GIVEN REQUEST: Write out the passage of the steel truss thread between "If your trusses" and "or adopt it.", inclusive.

Steel Truss

Another question I have is if cambering the truss for the dead weight of the concrete would be appropriate in this situation.

1) I would prefer to brace the bottom chord with a maximum L/r of 300 even if there is no compression in the bottom chord. Otherwise the truss is too limber.

2) Splicing is a good idea. It makes handling much easier. Splicing at midspan is an idea I have used in the past with a similar project. In your case, there would be two sections each 45' long. Top and bottom chords may be spliced using end plates welded to the HSS and bolted together. Bolts in the top chord splice would be nominal as the chord force is always acting in compression. The bottom chord splice will carry the full chord tension so the end plates will be quite thick. Bolts penetrate both end plates and act in tension. Large diameter A490 bolts are needed for this purpose.

3) Cambering for dead weight is normal practice but with a central splice, both sections can be built without camber, then connected to provide any slope you wish. My preference would be to provide 1/4" per foot of slope after the dead weight is in place...provides good drainage for the roof.

BA

Is your roof a gable roof or a monoslope roof?

Depending on your project and wind loads, you might want to re-consider the concrete on the roof. At that span and trib area, you can use MWFRS wind loads for your truss uplift.

If your trusses are spaced at 20' on center, are you planning on having infill framing in between? If so, are you using regular wide flange beams spanning the 20' or using bar joists that are perpendicular to the roof slope? You will need to consider the roof slope when designing beams perpendicular to the roof slope.

Below is a document I have found useful.

The Importance of Tension Chord Bracing

It doesn't mean that you absolutely must have bottom chord bracing. But, if you don't have it, you'll want to justify that decision carefully with self weight etc. In this regard, extra weight on the roof actually makes the problem worse.

I like to debate structural engineering theory -- a lot. If I challenge you on something, know that I'm doing so because I respect your opinion enough to either change it or adopt it.

DATA EXCERPT:
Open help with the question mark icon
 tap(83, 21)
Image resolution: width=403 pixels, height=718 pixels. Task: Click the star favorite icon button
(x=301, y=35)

COMPLETE ANSWER:
If your trusses are spaced at 20' on center, are you planning on having infill framing in between? If so, are you using regular wide flange beams spanning the 20' or using bar joists that are perpendicular to the roof slope? You will need to consider the roof slope when designing beams perpendicular to the roof slope.

Below is a document I have found useful.

The Importance of Tension Chord Bracing

It doesn't mean that you absolutely must have bottom chord bracing. But, if you don't have it, you'll want to justify that decision carefully with self weight etc. In this regard, extra weight on the roof actually makes the problem worse.

I like to debate structural engineering theory -- a lot. If I challenge you on something, know that I'm doing so because I respect your opinion enough to either change it or adopt it.